The new government would be taking over in the midst of India’s crisis hour. Its first task would be to sharpen an instrument to wield on the fiscal deficit. In effect, fiscal policy would have to take on the role of a pick-axe, the one vital tool to survive the final ascent in high-altitude mountaineering. Ask veterans. The pick-axe is the surest way out of a crevice.
Unlike the US, with its panicky $1.1 trillion fiscal stimulus, or China with its own $586 billion by way of state spending, India has only announced a package—last December—that amounts to a grand $4 billion. This is miserly by world standards, and is publicly explained by the ‘lack of headroom’ for greater largesse, but let’s not forget, it has also kept the pick-axe from turning blunt, and that’s a good thing.
What might the axe be used for? First on the slash list perhaps could be the massive oil and fertiliser subsidies, even if these are easier to manage now with global crude oil at $54 or thereabouts (down from the $147 per barrel peak on 11 July 2008). The potential savings in the oil sector are huge, and the accumulated ‘oil bond’ problem can also be resolved via some deft derivatives, though there may be other expenses that could be cut with less big-picture risk incurred.
Keynesian measures need not be dumped. After all, the wanton monetarism of the global go-go years has revealed how easy it is for policymakers to fall under the spell of tools of their own casting. The beauty is, the same goes for fiscal expansion. It is best used as a counter-cyclical tool (and no more) in bad times. If aggregate demand needs to be kickstarted, it needs to be kickstarted. For a sustainable bounce-back, we’d rather count on private initiative and associated ‘animal spirits’, in Keynes’ terminology. This means simplistic assumptions will have to be resisted.
So, while the stimulus is all very good, the real hope lies in reverting to the Indian four-year-boom model. The pacing of this switch-around, though, may need to be calibrated in accordance with an economic recovery worldwide. The outlook on this is not entirely bleak.
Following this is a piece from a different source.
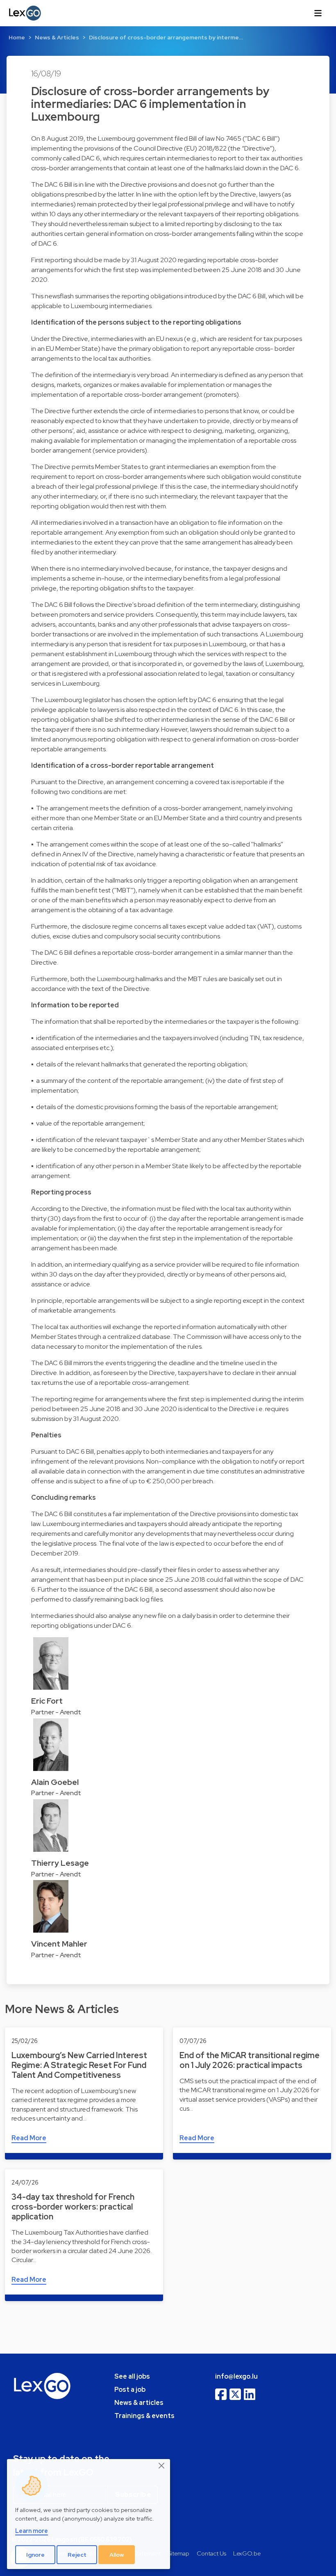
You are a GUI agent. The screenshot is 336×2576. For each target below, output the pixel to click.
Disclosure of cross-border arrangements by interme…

According to Ficci’s Roy, even a sustainable recovery in China can act as a boost for the Indian economy. Thus, by October 2009, export demand could start looking up. Although the economic gloom is deeper and more persistent than once thought, most analysts concur that a clear picture of the future might emerge by then.
For now, India has some strategic ‘headroom’ in terms of a plurality of options. The country’s foreign exchange reserves, for example, may have fallen by $50 billion during the worst part of the crisis, but they still hover in the $250 billion region—enough to cover almost a year’s imports. Also, as a recent CII paper has noted, reserves have actually risen slightly since March 2009.
Much will now depend on how the pick-axe is used, exactly, and with what sense of timing. India’s crisis hour is not done yet. Be clear about that. But confidence lies in braving the ascent. Even if it makes us sweat like never before.